Auto-stop charging at 80%?

[Snargleblarg]

No BMS does a perfect job of measuring SOC. On this forum, the LeafSpy reported SOC seems to be taken as the gospel truth, but the analog front end (a Maxim chip I think) will have some error (maybe 10mV or more) per channel across process, calibration, voltage, temperature, humidity and long term drift. And it's very difficult to define SOC at mid-capacity. The only well known points are at full - defined by the charge termination threshold, and at empty - defined by some low voltage operation threshold. Otherwise the BMS software has to estimate SOC based on some combination of coulomb counting, which is linear and accurate in the short term, and open-circuit resting voltage, which is a more stable estimate in the long term. I wouldn't be surprised to see some small instantaneous adjustments occurring, given all of the variables in play. I expect the raw capacity measurement actually moves quite a bit more dramatically and we're only seeing small movements after some software smoothing is applied.

I've seen reports of some other EVs shutting down before 0% reported SOC. Thankfully the Leaf does not suffer that. Nissan obviously chose to err on the conservative side when choosing their detection of 0% SOC. At 0% reported by LeafSpy it seems the software shuts down operation before the actual limit of circuit operation.

 

[SageBrush]

How do you figure ?

Exercises>
[1] In the forum thread on auto-stop charging, which two points are described as the only well-known points for defining state of charge?
[2] From the forum thread on auto-stop charging, return the part that opens with the words containing "I've seen reports" and closes with "of circuit operation.".
[3] Continue the forum thread on auto-stop charging at 80% from where it stops.

Data provided>
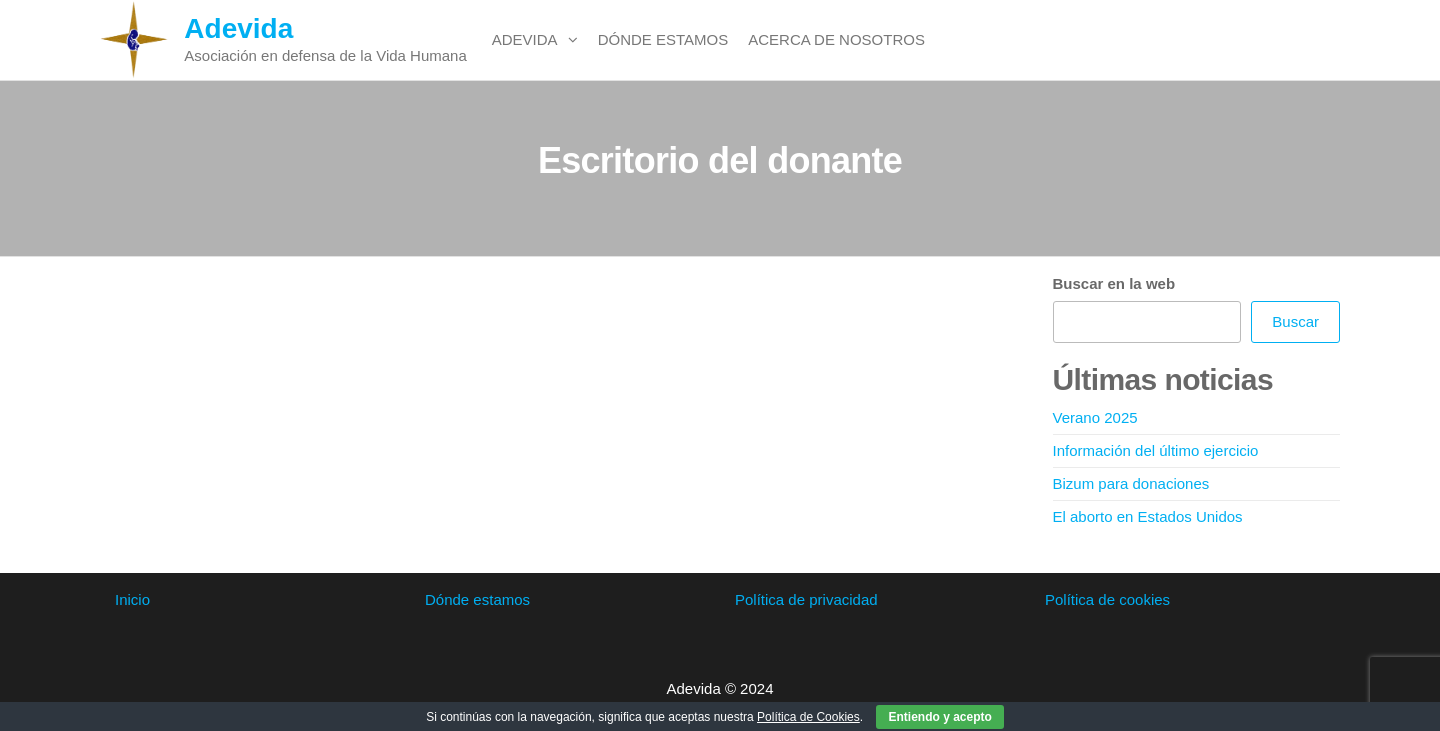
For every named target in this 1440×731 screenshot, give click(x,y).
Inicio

Answers below>
[1] Full, defined by the charge termination threshold, and empty, defined by a low-voltage operation threshold.

[2]
I've seen reports of some other EVs shutting down before 0% reported SOC. Thankfully the Leaf does not suffer that. Nissan obviously chose to err on the conservative side when choosing their detection of 0% SOC. At 0% reported by LeafSpy it seems the software shuts down operation before the actual limit of circuit operation.

[3]
You can't see it on the dash, but with the help of LeafSpy, using mine as an example. The *dash* says that the battery is at 100% SOC, but checking LeafSpy shows it's only around +56 kWh out of the 62 kWh capacity. 56/62 = .90322 or roughly 90% total charge capacity out the max total.

Degradation is not unused capacity

 

[LeftieBiker]

The pack voltage doesn't drop with capacity. When the BMS (and LeafSpy reading directly from it) measures 90% it isn't basing that on capacity - that's what the capacity bars are for. (Then Nissan's display changes that reading to what they want the state of charge display to read instead, in order to make it less likely that the driver will overcharge or drain the pack.) What happens with degradation is the voltage drops faster as the same quantity of energy is pulled from the pack. The pack voltage at 100% of what Nissan allows for a full charge doesn't drop as the pack degrades.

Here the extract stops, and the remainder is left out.